Top 14: le huis clos, cauchemar des présidents
Personne ne sait quand la saison actuelle se terminera. Et même tout simplement si fin il y aura. L’avenir du Top 14 et de la Pro D2 est, chaque jour un peu plus, particulièrement menacé par la pandémie. A court terme donc, après le rapport de la commission médicale cette semaine, mais aussi possiblement jusqu’à la fin de l’année 2020. Beaucoup redoutent désormais le scénario du pire et des matchs sans public durant de longs mois. Les déclarations de Roxana Maracineanu, mercredi, n’ont d’ailleurs pas franchement rassuré. Au contraire. La ministre des Sports a en effet estimé, mercredi, que l'interdiction des rassemblements avec du public, actuellement annoncée jusqu'à mi-juillet, "va durer a minima jusqu'en septembre" voire "jusqu'à nouvel ordre". D’un point de vue sanitaire, c’est évidemment compréhensible. Economiquement, ce serait tout simplement une catastrophe pour le monde du sport.
L’économie du rugby encore plus impactée
Plus encore que le football, le budget des clubs de rugby dépend en très grande partie de ces matchs disputés devant du public. "L’économie du rugby est différente puisque les droits télé ne représentent que 10 à 15%, contrairement à d’autres sports", lance en préambule le président palois Bernard Pontneau. Des stades entièrement vides auraient alors bien plus de conséquences en Top 14 qu’en Ligue 1. "Les revenus liés au stade (sponsoring, hospitalités pour loges et salons, la billetterie, les buvettes et animations, etc…) représentent quatre fois de plus que les droits télé", explique Yann Roubert, le président du LOU. "Les recettes de la billetterie, partenariats, abonnés représentent 60% à 70% des revenus de l’Aviron Bayonnais", nous disait mardi de son côté le président Philipe Tayeb. "A Agen, le modèle économique est un peu différent puisque nous n’avons pas beaucoup de billetteries par rapport à d’autres et pas beaucoup d’abonnés individuels, mais énormément d’entreprises qui ont trois, quatre places, une loge, explique Jean-François Fonteneau. A huis clos, je serai incapable de vendre mes prestations."
Pontneau : "La mort du petit cheval"
Alors si le huis clos venait à être la règle jusqu’à la fin de l’année 2020, beaucoup de clubs n’y survivraient peut-être pas. "Ce serait dramatique, résume Roubert. Se poserait alors la question sera celle du devenir du rugby. L’économie des clubs de rugby professionnels ne peut pas tenir longtemps avec des matchs à huis clos, c’est certain. Il y a aussi une vraie différence entre le huis clos et une jauge limitée. Si on est à 50% de la capacité de stades, ce n’est pas du tout à fait pareil. Mais si c’est un huis clos total, c’est dramatique." A la Section Paloise, Pontneau évoque "la mort du petit cheval" en cas de huis clos prolongé. "On peut supporter deux ou trois matchs à huis clos, mais guère plus", nous disait-il ce vendredi matin entre deux réunions téléphoniques.

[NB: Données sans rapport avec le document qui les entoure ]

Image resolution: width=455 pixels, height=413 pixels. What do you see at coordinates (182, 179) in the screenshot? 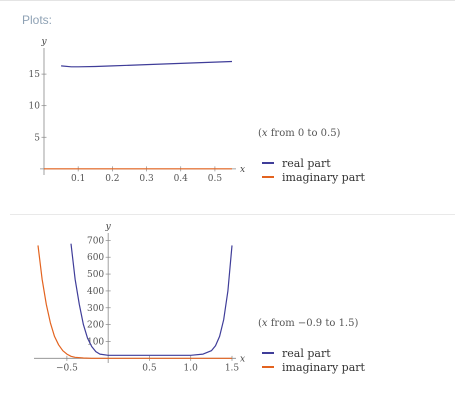
I see `x-tick-label: 0.4` at bounding box center [182, 179].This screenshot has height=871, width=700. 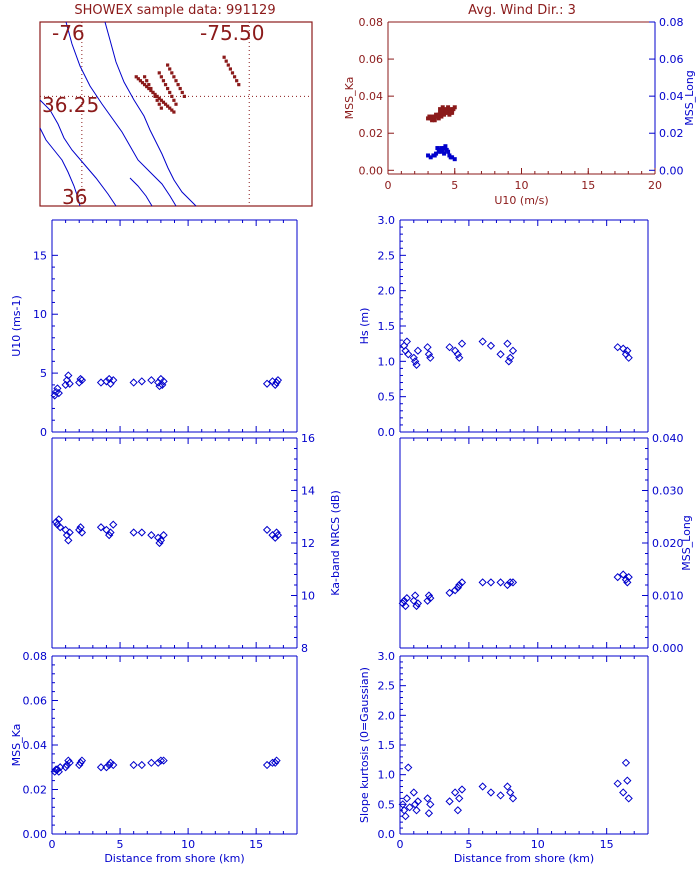 I want to click on y-axis-label-right: MSS_Long, so click(x=686, y=543).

Tayeb : "Une compensation financière"
Même analyse à Bayonne, réputé pour sa ferveur de Jean-Dauger. "On a tous envie de rejouer, on aime tous ce sport qui est composé de spectacle et de spectateurs, mais jouer à huis clos, c’est pour moi financièrement impossible, explique Tayeb. Les clubs ne pourront pas supporter le huis clos à moins d’une compensation financière." Mais laquelle ? Des exonérations de charges ? "Il faut peut-être aussi baisser sa zone de confort et son économie, son Pontneau. Concentrons-nous sur ce que l’on contrôle et on trouvera des gens pour nous aider." Dans un décret publié le mois dernier, il est stipulé que le chômage partiel pourrait être maintenu douze mois. C’est évidemment précieux pour l’ensemble des clubs professionnels.
Décaler la saison en janvier si besoin ?
Et si le scénario catastrophe des matchs venait à malheureusement à se concrétiser, cette mesure serait d’autant plus essentielle. Pour certains, la meilleure solution serait alors décaler la saison de quelques mois, en janvier 2021, pour éviter ces stades vides et cette situation économique dramatique. Menaçant du même coup les droits télé… "C’est trop tôt pour en parler, répond Bernard Pontneau à Pau. Le problème du calendrier n’est pas au goût du jour. Il faudra s’adapter et il faudra de l’agilité. On doit examiner les choses par scénario. Le rugby pourrait démarrer un peu comme ça dans un calendrier normal sur la base de huis clos, mais pas plus loin que le mois d’octobre. On ne pourra pas tenir davantage." Mardi, le gouvernent énoncera les grandes du plan de déconfinement de l’après-11 mai. Puis le ministère des Sports prendra notamment le relais de manière plus spécifique. On y verra un peu plus clair.